▶ **Work required**: Look through the records below for the line holding "The image size is (464, 365).". Write it out exactly, with each following line through the line holding "Click the search magnifier icon".

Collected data

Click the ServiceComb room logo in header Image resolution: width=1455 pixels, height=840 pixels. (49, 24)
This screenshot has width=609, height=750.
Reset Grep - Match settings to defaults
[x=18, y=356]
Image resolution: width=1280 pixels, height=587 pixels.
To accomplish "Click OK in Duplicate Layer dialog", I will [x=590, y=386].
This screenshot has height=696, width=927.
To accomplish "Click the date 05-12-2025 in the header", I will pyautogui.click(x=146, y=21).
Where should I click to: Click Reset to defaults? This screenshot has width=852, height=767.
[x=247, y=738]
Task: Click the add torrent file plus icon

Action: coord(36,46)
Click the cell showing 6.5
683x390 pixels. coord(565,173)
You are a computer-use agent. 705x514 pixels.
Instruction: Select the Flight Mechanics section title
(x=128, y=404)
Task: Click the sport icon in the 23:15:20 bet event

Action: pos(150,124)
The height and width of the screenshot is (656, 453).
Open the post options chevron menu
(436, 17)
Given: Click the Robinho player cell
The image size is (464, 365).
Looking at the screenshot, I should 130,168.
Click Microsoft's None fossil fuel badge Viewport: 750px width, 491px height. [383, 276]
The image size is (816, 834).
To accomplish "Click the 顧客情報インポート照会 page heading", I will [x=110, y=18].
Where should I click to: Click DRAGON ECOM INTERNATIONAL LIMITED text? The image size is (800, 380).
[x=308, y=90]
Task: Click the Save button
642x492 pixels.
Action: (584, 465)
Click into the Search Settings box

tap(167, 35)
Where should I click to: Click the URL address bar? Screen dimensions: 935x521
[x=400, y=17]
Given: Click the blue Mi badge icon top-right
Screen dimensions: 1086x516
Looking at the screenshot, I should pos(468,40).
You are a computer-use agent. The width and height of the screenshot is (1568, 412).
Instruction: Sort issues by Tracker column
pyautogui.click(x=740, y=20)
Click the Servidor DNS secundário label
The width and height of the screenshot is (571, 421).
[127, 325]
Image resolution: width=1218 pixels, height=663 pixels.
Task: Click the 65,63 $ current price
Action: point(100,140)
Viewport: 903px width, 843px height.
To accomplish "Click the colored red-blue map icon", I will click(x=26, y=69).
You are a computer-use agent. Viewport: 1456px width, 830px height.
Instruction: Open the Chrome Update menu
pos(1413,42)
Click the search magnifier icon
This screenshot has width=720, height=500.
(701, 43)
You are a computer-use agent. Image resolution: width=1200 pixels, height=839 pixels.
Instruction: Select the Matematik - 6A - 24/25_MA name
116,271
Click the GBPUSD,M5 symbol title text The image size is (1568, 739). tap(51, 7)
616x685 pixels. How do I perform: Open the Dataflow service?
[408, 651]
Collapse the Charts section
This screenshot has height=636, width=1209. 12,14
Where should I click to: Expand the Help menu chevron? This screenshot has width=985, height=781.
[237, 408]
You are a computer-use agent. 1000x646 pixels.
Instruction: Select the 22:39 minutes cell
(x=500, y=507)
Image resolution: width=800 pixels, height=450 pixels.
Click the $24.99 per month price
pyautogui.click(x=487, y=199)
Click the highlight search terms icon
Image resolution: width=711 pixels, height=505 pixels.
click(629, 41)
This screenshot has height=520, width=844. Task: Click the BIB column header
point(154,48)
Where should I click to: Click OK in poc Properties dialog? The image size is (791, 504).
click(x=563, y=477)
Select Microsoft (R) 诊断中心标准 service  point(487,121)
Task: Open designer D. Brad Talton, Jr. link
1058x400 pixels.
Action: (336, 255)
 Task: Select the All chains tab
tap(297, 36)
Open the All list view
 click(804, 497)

▶ **Your response**:
The image size is (464, 365).
Looking at the screenshot, I should 130,168.
Click Microsoft's None fossil fuel badge Viewport: 750px width, 491px height. [383, 276]
The image size is (816, 834).
To accomplish "Click the 顧客情報インポート照会 page heading", I will [x=110, y=18].
Where should I click to: Click DRAGON ECOM INTERNATIONAL LIMITED text? The image size is (800, 380).
[x=308, y=90]
Task: Click the Save button
642x492 pixels.
Action: (584, 465)
Click into the Search Settings box

tap(167, 35)
Where should I click to: Click the URL address bar? Screen dimensions: 935x521
[x=400, y=17]
Given: Click the blue Mi badge icon top-right
Screen dimensions: 1086x516
Looking at the screenshot, I should pos(468,40).
You are a computer-use agent. The width and height of the screenshot is (1568, 412).
Instruction: Sort issues by Tracker column
pyautogui.click(x=740, y=20)
Click the Servidor DNS secundário label
The width and height of the screenshot is (571, 421).
[127, 325]
Image resolution: width=1218 pixels, height=663 pixels.
Task: Click the 65,63 $ current price
Action: point(100,140)
Viewport: 903px width, 843px height.
To accomplish "Click the colored red-blue map icon", I will click(x=26, y=69).
You are a computer-use agent. Viewport: 1456px width, 830px height.
Instruction: Open the Chrome Update menu
pos(1413,42)
Click the search magnifier icon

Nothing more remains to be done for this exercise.